Wealth creation is an aspiration of all individuals. Wealth creation gives a sense of fulfilment, social status and security. However, all are not equally blessed for wealth creation. It varies individual to individual. In this article, we will discuss the importance of wealth creation, and how you can create wealth successfully.
What is wealth?
Wealth is having assets both tangible and intangible which can generate income or monetary resource. It can be house, business, investments, land, reputation, patent, copyright, jewellery, ships, orchard, farm house etc. Another term equivalent to wealth is Networth. It means value of all assets minus all liabilities. If it is positive a person will be known as wealthy. Higher the networth higher is his wealth.
So wealth creation is a process of acquiring assets and limiting the liabilities. Wealth creation refers to building wealth through several financial products with the aim of gaining high returns over a period of time. How you create wealth depends on your financial knowledge and personal objectives.

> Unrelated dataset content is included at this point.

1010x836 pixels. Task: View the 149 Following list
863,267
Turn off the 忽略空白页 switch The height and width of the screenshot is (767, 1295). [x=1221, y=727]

The importance of wealth creation
Warren Buffet has very nicely explained why wealth creation is important by saying that “If you don’t find a way to make money while you sleep, you will have to work till you die”. Wealth creation is the solution to it.
- By generating wealth, you ensure a steady flow of income which can take care of your need irrespective of your employment or unemployment.

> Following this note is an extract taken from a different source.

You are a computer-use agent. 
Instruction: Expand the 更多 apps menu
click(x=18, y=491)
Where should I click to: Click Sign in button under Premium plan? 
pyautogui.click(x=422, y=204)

- Wealth helps in creating further wealth making you a wealthy person in the society.
- Wealth ensures security for self, family and future generation.
- Wealth is a shield to meet economics challenges and conduct a smooth living.

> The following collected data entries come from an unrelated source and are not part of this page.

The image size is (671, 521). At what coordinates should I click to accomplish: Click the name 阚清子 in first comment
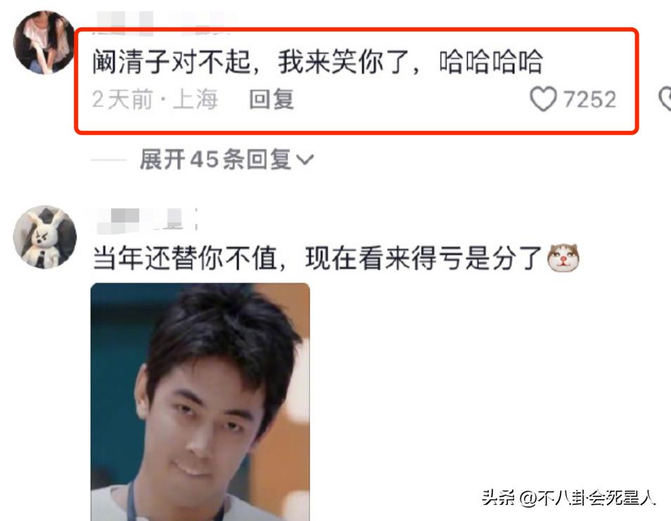pyautogui.click(x=132, y=62)
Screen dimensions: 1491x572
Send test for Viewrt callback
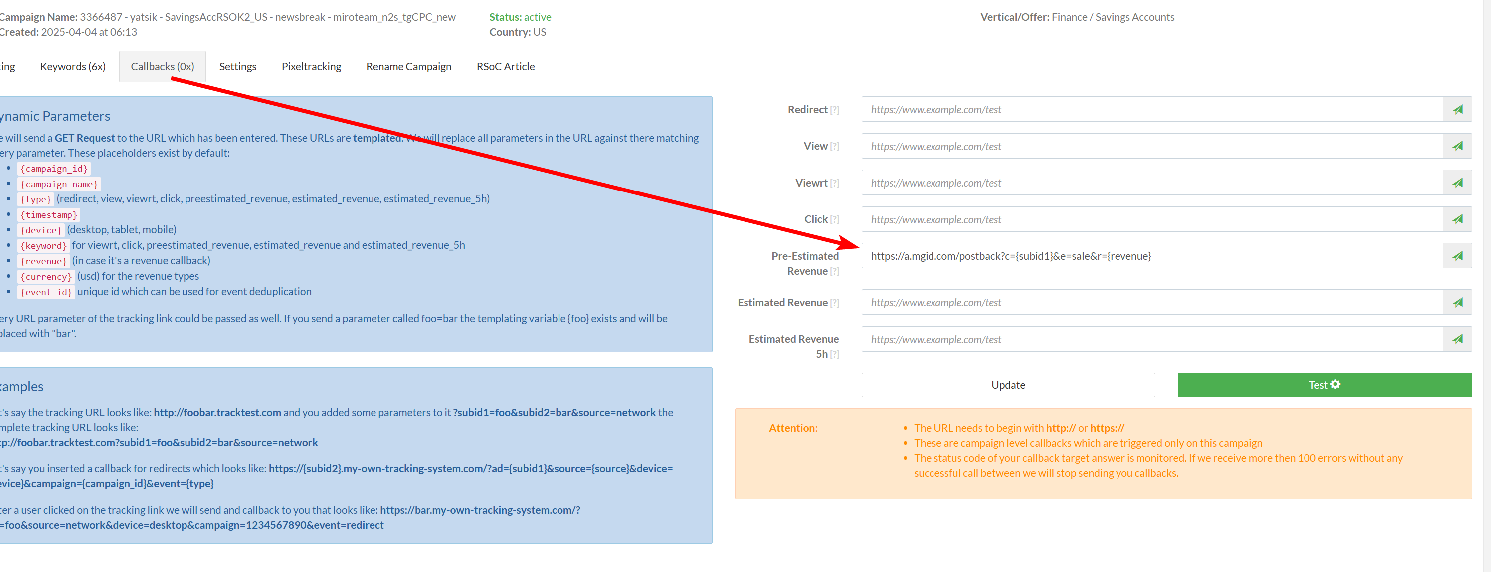point(1457,183)
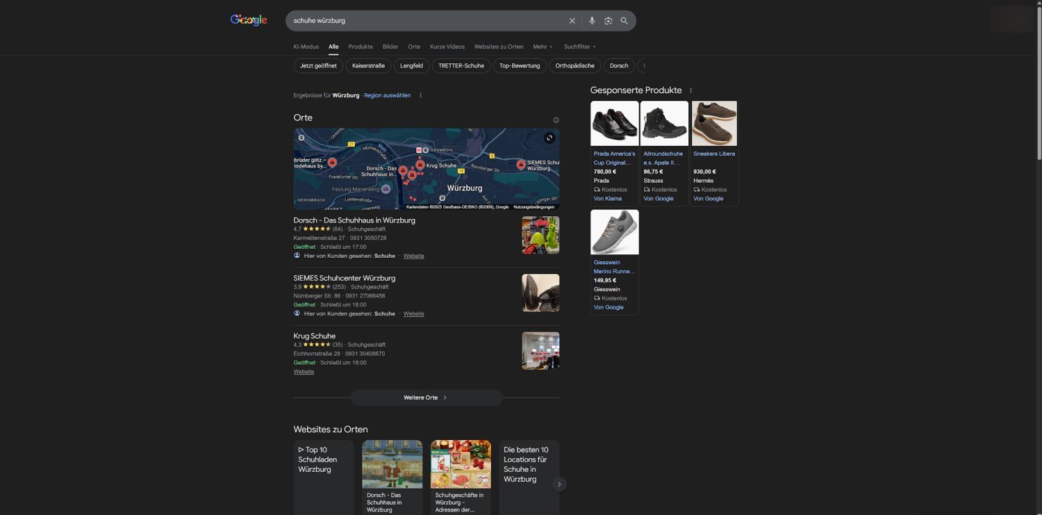This screenshot has width=1042, height=515.
Task: Expand the map to fullscreen
Action: click(549, 138)
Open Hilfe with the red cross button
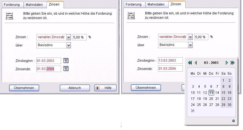Viewport: 243px width, 130px height. click(x=105, y=88)
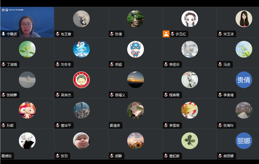This screenshot has height=164, width=259.
Task: Click the muted mic icon next to 宋玉洁
Action: click(x=220, y=34)
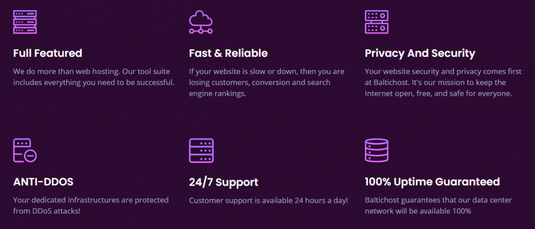Click the Privacy And Security heading
The height and width of the screenshot is (229, 535).
click(x=419, y=53)
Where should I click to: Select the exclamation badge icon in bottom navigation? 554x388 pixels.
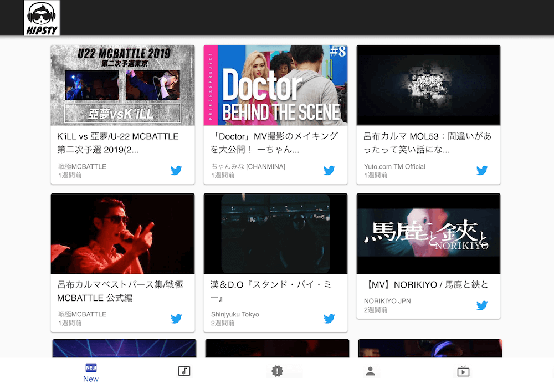pos(277,371)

- Wealth helps you to realise the life dreams and fulfil desires.
Wealth creation process
The wealth creation process is different for different people. One process cannot be adopted by all. It depends upon the person’s income level, risk appetite, financial goals etc. However, there are certain principles which are applicable to all. They are as below:
- Inculcate a saving habit. Unless there is surplus over income, wealth creation is not possible. In current economics situations many families are struggling to meet their daily needs. With high inflation, cost of living has gone up substantially. Therefore a family has to be very discipline and mind full about their expenditures so that they can create surplus towards savings.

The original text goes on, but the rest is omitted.